There's already been a lot of kvetching about this year's rather tepid free agent pitcher class and how many high dollar figures are being thrown about for the likes of Ted Lilly, Gil Meche, Adam Eaton (already signed at $24m/3 years), Vicente Padilla (rumored to be signed at about $11M/year for 3 years).
One of the biggest problems I have with fantasy analysis - and one of the reasons I started this blog - is to take more of a historical look at these types of issues. Too many fantasy web sites only look at what happened five minutes ago.
So below is a list of starting pitchers who signed multi-year deals in the winter of 2005/2006, listed in order of average dollars per season. Just to simply this exercise a little further, I'm leaving out the options.
Kevin Millwood $60M/5 years
A.J. Burnett $55M/5 years
Jarrod Washburn $37.5M/4 years
Matt Morris $27M/3 years
Kenny Rogers $16M/2 years
Paul Byrd $14.5M/2 years
Esteban Loaiza $14M/2 years
Brett Tomko $8.7M/2 years
Scott Elarton $8M/2 years
And to think I didn't like most of these deals last year.

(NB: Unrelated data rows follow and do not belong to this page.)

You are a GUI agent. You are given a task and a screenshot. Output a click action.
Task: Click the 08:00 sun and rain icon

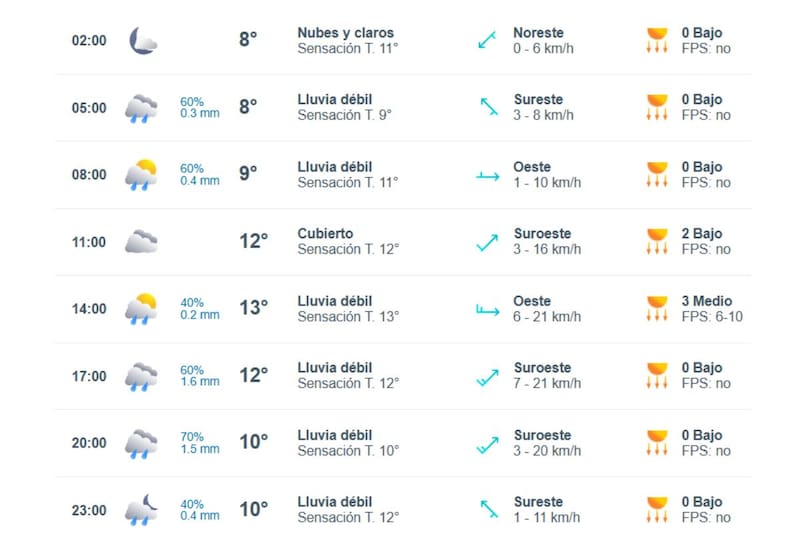coord(141,175)
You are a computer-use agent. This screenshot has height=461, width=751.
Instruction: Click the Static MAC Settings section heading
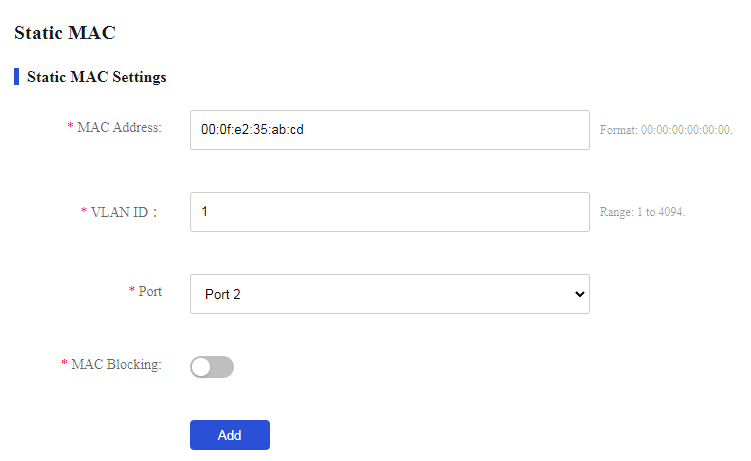[x=97, y=77]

So let me try to wrap my mind around this.
Ted Lilly, who has only thrown over 160 IP three times, has never cracked 200 IP and has never thrown up an ERA under four since he became a full time SP, is looking for a four year deal at about $10M/year?

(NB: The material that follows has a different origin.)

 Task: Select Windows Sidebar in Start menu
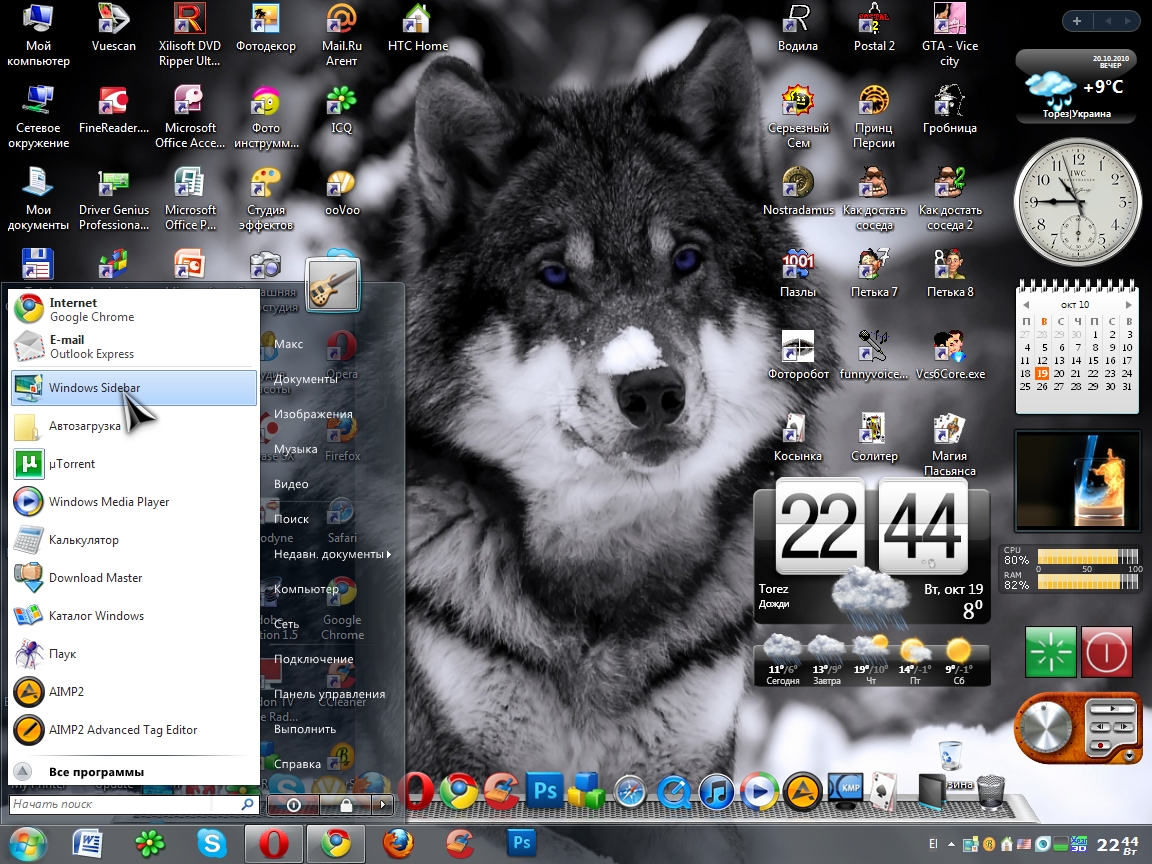pyautogui.click(x=133, y=388)
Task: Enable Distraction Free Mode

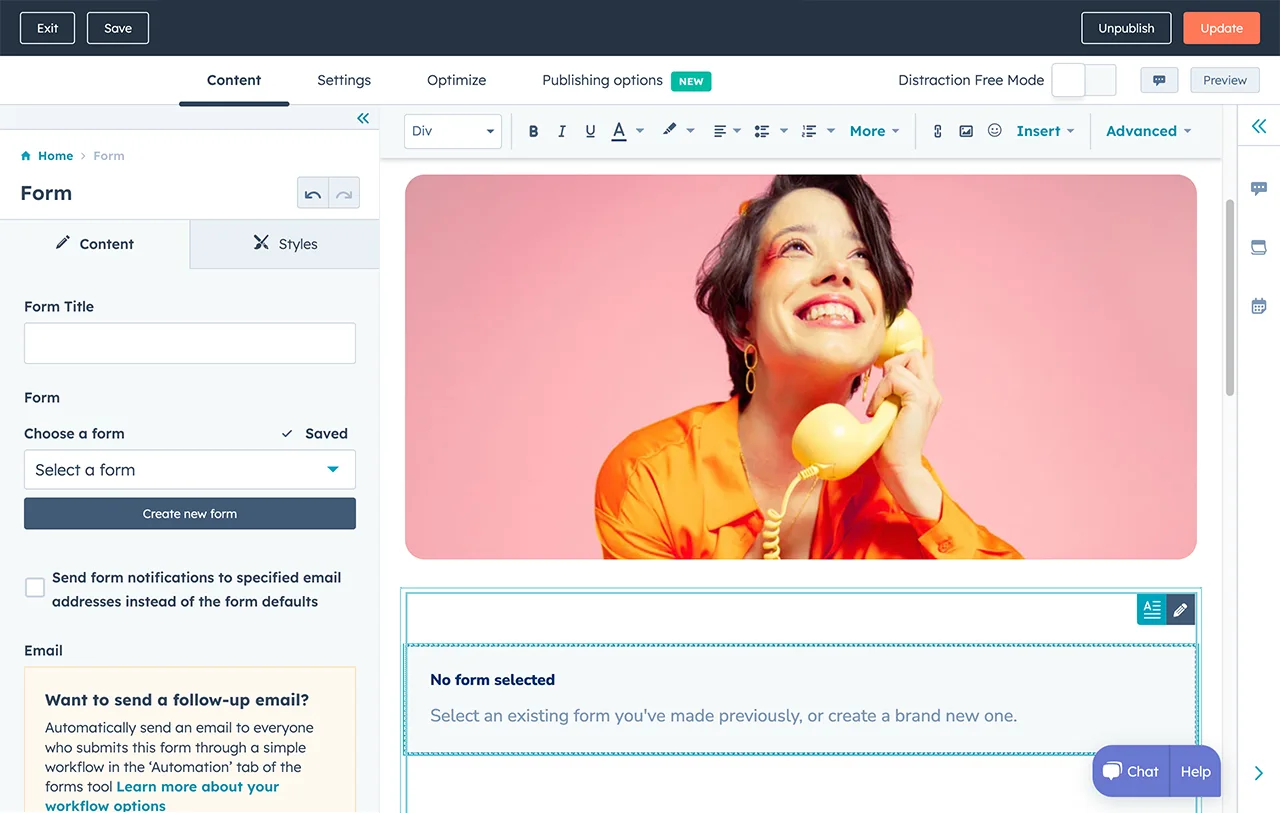Action: [1082, 80]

Gil Meche, who actually looks worse than Lilly, is looking to get $3o million over 3 years?
Adam Eaton, yet another pitcher who has never posted an ERA under 4, is quite taterific, and has never lived up to his potential, getting $24M?
Last year's list, with the exceptions of Elarton and Tomko, at least featured guys who had some major league success, even if said success was well in the past or on again off again.
I understand the need for innings. You can't simply go in with three major league starters and then hope that your phenom will be ready, or your minor league journeyman will plug the gap for 40-50 IP. But we've reached the point of stupidity. If these guys are really going to command $10 or $11 million per season, I'd almost rather pay $16M or $17M to someone like Zito, who at least has succeeded at some point in his career.